Attacking more often, and with heavier munitions, might inflict lasting damage. But Ukraine doesn’t get enough of the best foreign-made deep-strike munitions to mount a sustained and intensive campaign on Russian logistics. And it doesn’t yet build enough similar munitions on its own.
It’s not for no reason that, in recent months, Ukrainian strike planners have shifted their aim—and are now mounting more raids targeting Russian oil infrastructure. And not just any oil infrastructure, but refineries in particular: the beating chemical hearts of the Russian economy … and any war effort that economy sustains.
“As these are more technically complex and expensive structures, their importance for the Russian oil refining industry and exports of oil products is also higher, and they are more difficult and expensive to restore,” Frontelligence Insight explained.
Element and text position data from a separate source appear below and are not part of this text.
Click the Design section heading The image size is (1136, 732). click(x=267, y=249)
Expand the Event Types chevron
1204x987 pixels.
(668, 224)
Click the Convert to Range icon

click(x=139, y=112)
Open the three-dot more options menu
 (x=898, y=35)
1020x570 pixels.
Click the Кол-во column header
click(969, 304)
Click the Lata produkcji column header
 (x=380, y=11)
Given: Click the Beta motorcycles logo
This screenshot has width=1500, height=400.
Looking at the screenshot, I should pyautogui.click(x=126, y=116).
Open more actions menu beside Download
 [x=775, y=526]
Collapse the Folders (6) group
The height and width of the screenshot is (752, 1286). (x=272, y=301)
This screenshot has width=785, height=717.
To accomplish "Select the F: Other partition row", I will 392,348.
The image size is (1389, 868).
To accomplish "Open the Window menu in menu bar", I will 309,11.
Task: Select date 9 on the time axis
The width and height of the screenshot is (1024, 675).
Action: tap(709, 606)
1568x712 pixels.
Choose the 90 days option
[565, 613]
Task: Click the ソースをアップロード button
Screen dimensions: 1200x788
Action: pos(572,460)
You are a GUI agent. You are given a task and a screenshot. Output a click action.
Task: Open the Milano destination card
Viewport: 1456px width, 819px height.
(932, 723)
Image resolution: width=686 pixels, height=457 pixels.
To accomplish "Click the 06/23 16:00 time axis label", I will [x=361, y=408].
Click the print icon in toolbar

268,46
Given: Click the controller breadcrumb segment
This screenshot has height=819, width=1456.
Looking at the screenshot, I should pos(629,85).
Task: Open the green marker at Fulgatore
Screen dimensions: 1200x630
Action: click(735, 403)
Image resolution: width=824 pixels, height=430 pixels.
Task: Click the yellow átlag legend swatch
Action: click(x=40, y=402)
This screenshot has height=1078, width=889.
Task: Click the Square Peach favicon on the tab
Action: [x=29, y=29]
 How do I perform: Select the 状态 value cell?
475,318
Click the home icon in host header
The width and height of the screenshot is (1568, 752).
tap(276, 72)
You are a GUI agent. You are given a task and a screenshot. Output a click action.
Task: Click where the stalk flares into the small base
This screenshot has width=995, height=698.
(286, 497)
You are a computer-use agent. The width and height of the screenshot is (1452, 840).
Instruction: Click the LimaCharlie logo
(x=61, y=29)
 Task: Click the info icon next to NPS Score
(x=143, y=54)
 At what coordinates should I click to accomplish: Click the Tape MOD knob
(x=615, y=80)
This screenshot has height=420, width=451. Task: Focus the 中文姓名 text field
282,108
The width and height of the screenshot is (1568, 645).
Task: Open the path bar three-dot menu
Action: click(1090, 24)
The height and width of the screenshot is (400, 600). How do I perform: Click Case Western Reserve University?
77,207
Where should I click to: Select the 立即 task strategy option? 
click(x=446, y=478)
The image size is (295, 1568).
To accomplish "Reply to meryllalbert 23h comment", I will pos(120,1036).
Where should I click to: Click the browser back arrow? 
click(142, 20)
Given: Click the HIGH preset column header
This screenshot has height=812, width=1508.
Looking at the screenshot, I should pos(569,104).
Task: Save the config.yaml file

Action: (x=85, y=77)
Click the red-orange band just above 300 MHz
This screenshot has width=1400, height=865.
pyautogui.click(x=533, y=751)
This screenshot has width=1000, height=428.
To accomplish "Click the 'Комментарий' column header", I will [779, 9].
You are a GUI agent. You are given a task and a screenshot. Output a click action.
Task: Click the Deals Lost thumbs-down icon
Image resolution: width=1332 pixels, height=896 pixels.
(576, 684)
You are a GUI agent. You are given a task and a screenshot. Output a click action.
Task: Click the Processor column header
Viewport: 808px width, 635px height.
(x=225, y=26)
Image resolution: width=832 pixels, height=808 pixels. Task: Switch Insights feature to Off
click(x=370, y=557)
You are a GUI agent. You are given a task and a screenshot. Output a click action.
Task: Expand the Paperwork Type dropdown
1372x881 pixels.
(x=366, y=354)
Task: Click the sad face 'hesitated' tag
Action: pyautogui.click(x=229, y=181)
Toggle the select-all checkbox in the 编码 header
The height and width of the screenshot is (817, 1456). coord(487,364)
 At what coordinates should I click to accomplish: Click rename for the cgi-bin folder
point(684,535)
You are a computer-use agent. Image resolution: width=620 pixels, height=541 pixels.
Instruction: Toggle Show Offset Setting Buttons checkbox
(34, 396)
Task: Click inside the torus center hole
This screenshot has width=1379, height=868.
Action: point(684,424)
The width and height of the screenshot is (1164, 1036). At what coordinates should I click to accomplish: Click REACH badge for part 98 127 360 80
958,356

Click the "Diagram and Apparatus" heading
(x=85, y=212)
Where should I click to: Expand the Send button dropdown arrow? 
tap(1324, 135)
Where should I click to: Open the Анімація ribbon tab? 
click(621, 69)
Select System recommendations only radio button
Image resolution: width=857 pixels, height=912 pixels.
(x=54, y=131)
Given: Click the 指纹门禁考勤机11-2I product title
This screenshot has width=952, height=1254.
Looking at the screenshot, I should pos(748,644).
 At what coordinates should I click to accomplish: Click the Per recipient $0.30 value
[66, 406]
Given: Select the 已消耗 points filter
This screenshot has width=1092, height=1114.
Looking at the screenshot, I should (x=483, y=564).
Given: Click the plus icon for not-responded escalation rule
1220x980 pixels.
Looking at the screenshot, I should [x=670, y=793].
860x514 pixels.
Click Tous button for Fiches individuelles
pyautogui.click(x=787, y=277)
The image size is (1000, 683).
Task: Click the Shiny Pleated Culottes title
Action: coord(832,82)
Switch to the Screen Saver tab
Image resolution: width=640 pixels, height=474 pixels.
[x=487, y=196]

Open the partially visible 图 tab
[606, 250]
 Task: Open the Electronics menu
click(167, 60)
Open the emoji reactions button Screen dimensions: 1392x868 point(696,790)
Recent raids on refineries have cost Russia between $658 million and $863 million, Frontelligence Insight estimated. But Russia’s total revenue from oil exports in 2024 was $189 billion. So far, the oil attacks are also too infrequent and insufficiently destructive to inflict the kind of economic damage that could alter the course of Russia’s 37-month wider war on Ukraine.
That could change. “To enhance the effect of the strikes, Ukrainian troops should conduct regular attacks on large unique cracking units at modern Russian refineries,” Frontelligence Insight advised, citing economist Vladimir Milov.
The cracking units, which break down crude oil into useful products, are delicate and complex and extremely difficult for Russian industry to replace under the current sanctions regime.
Frequent and precise strikes might prevent them from being repaired, Milov told the analysis group. Maybe that would accomplish what the deep strikes on munitions depots haven’t accomplished—and hurt Russia badly enough to end the war on terms that favor Ukraine.